* GIVEN INSTRUCTION 1
In the forum excerpt on agents and goals, how are the specific goals that humans have described?

* TEXT EXCERPT
═══

In both cases, the fact that my brain isn’t a single coherent EU maximizer seemingly makes things a lot harder and more finnicky, rather than making things easier. These are cases where you could say that my initial brain is ‘only approximately an agent’, and yet this comes with no implication that there’s any more room for error or imprecision than if I were an EU maximizer.
I’m not saying that the specific goals human have are natural: they are a complex accident of evolution. I’m saying that the general correspondence between agents and goals is natural.
Right, but this doesn’t on its own help get that specific relatively-natural concept into the AGI’s goals, except insofar as it suggests “the correspondence between agents and goals” is a simple concept, and any given simple concept is likelier to pop up in a goal than a more complex one.
- Vanessa Kosoy 6 Jun 2022 14:08 UTC
  LW: 8 AF: 3
  3
  AF Parent
  
  Second, the only reason why the question “what X wants” can make sense at all, is because X is an agent. As a corollary, it only makes sense to the extent that X is an agent.
  
  I’m not sure this is true; or if it’s true, I’m not sure it’s relevant.

═══

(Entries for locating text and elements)
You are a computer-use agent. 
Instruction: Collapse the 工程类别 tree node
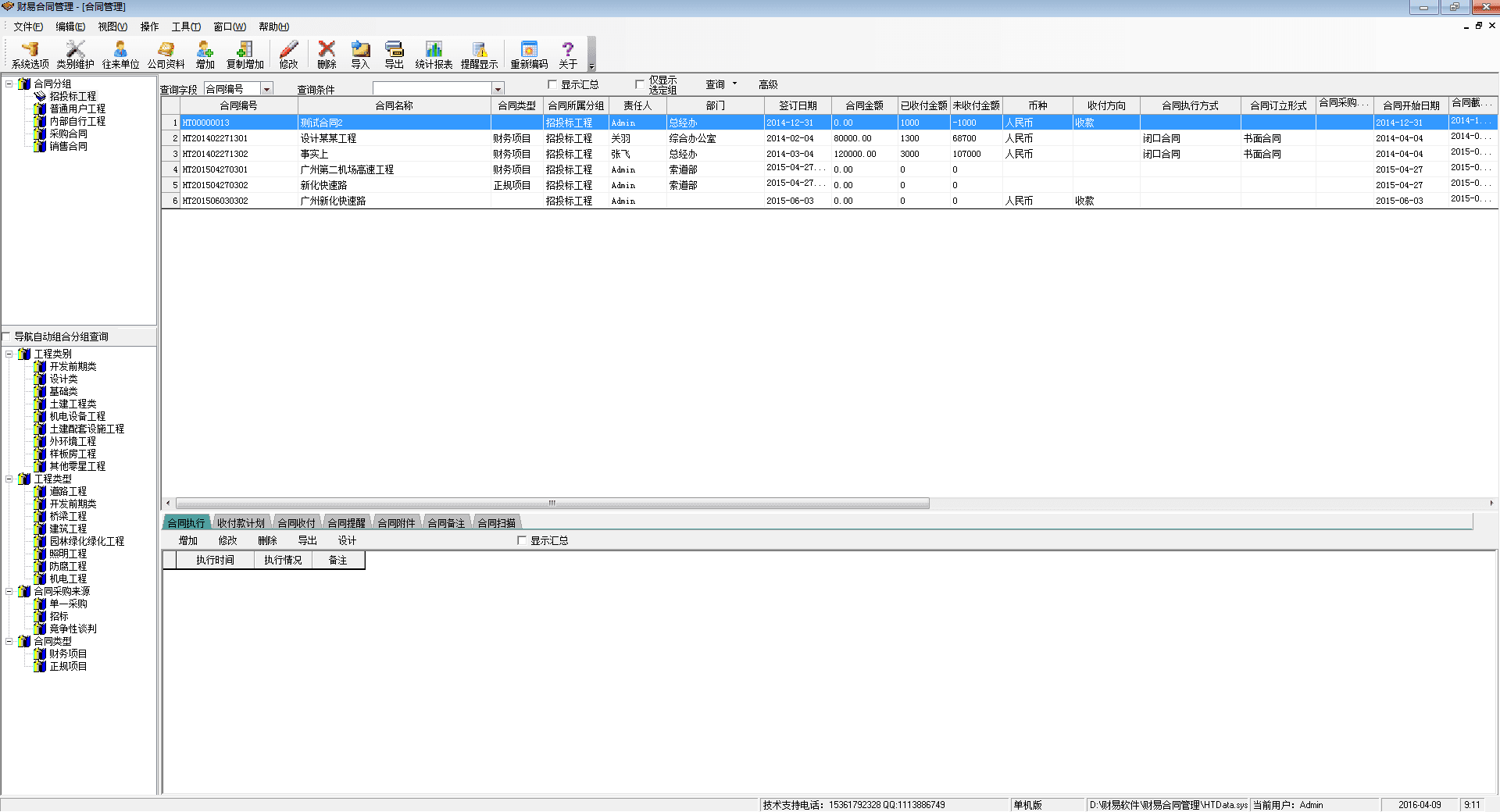tap(9, 354)
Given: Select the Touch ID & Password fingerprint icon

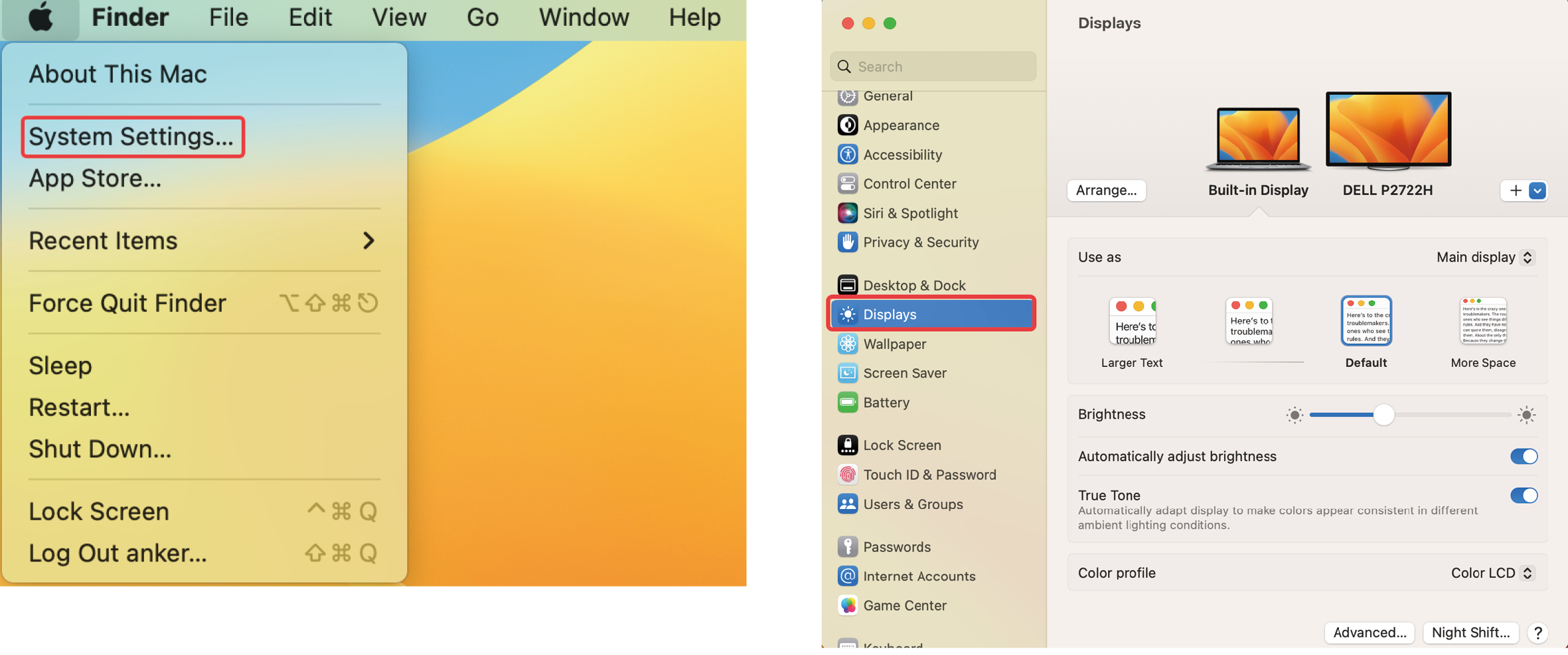Looking at the screenshot, I should 847,474.
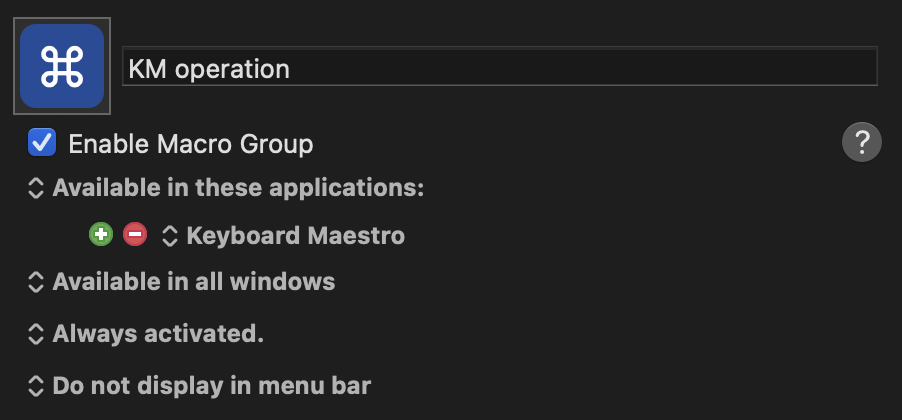Click chevron arrows beside Do not display in menu bar
Screen dimensions: 902x420
pyautogui.click(x=36, y=386)
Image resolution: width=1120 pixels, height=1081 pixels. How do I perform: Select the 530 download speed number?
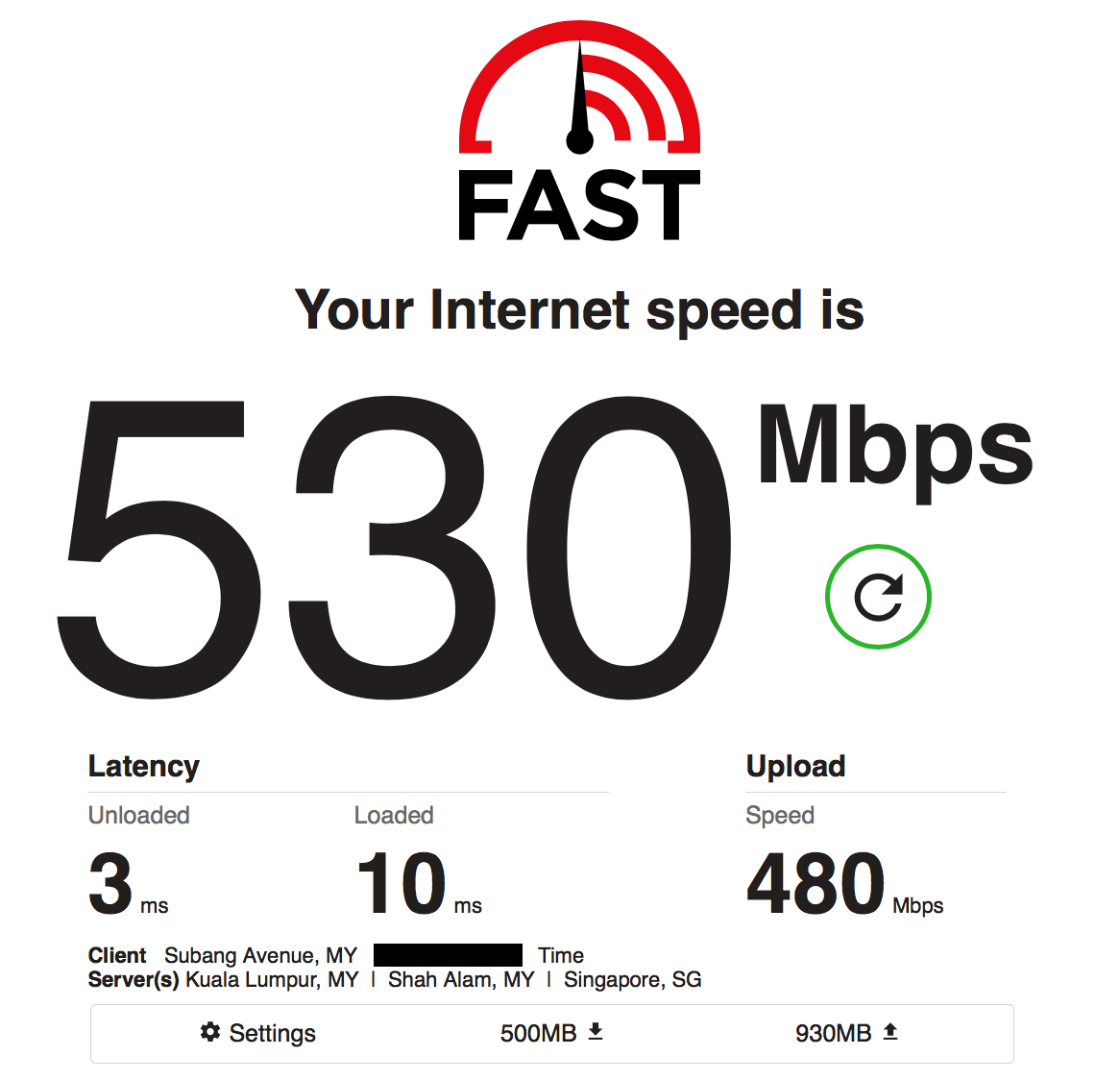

═══

* GIVEN INSTRUCTION 2
Reproduce every one of the records above line for line, omitting the pictures.

* PROBLEM SOLUTION 1
They are described as a complex accident of evolution rather than natural.

* PROBLEM SOLUTION 2
You are a computer-use agent. 
Instruction: Collapse the 工程类别 tree node
tap(9, 354)
Given: Select the Touch ID & Password fingerprint icon

Looking at the screenshot, I should 847,474.
Click chevron arrows beside Do not display in menu bar
Screen dimensions: 902x420
pyautogui.click(x=36, y=386)
Image resolution: width=1120 pixels, height=1081 pixels. How do I perform: Select the 530 download speed number?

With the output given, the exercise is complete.